TRAVAIL DEMANDÉ
Résumez en deux phrases l'extrait consacré à l'affaire Aldo Moro et à la série Esterno Notte.

EXTRAIT À LIRE

UN DESTIN TRAGIQUE
Ils ont oublié que l’Histoire est tragique (Raymond Aron)
En 1978, l’ancien président du Conseil italien et chef de la Démocratie Chrétienne, Aldo Moro, était enlevé puis assassiné par les Brigades Rouges. 20 ans après son film Buongiorno Notte,
le talentueux réalisateur Marco Bellocchio - encore nominé au dernier Festival de Cannes - revient sur cet évènement qui, pour les Italiens, fut un traumatisme puissant, avec une
série télévisée : Esterno Notte.

BLOC DE DONNÉES

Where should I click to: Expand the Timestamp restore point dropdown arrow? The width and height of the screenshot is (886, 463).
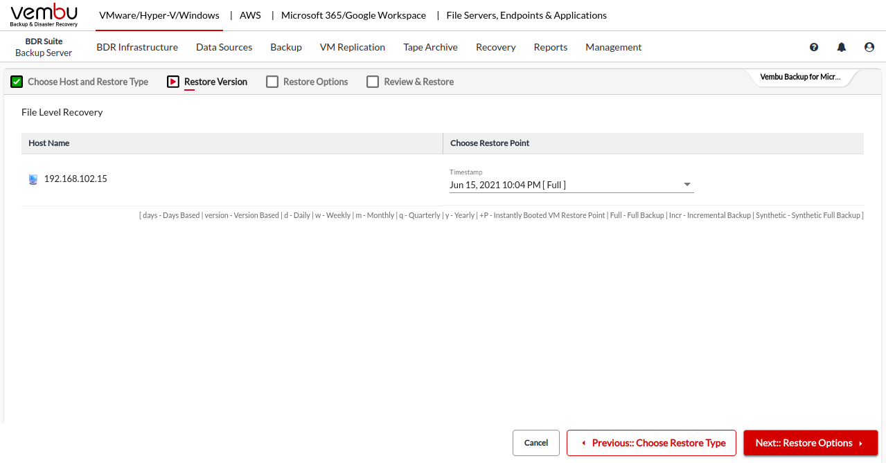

RÉPONSE AU PROBLÈME
En 1978, Aldo Moro, ancien président du Conseil italien et chef de la Démocratie Chrétienne, a été enlevé puis assassiné par les Brigades Rouges, un événement qui fut pour les Italiens un traumatisme puissant. Vingt ans après son film Buongiorno Notte, le réalisateur Marco Bellocchio revient sur cet événement avec la série télévisée Esterno Notte.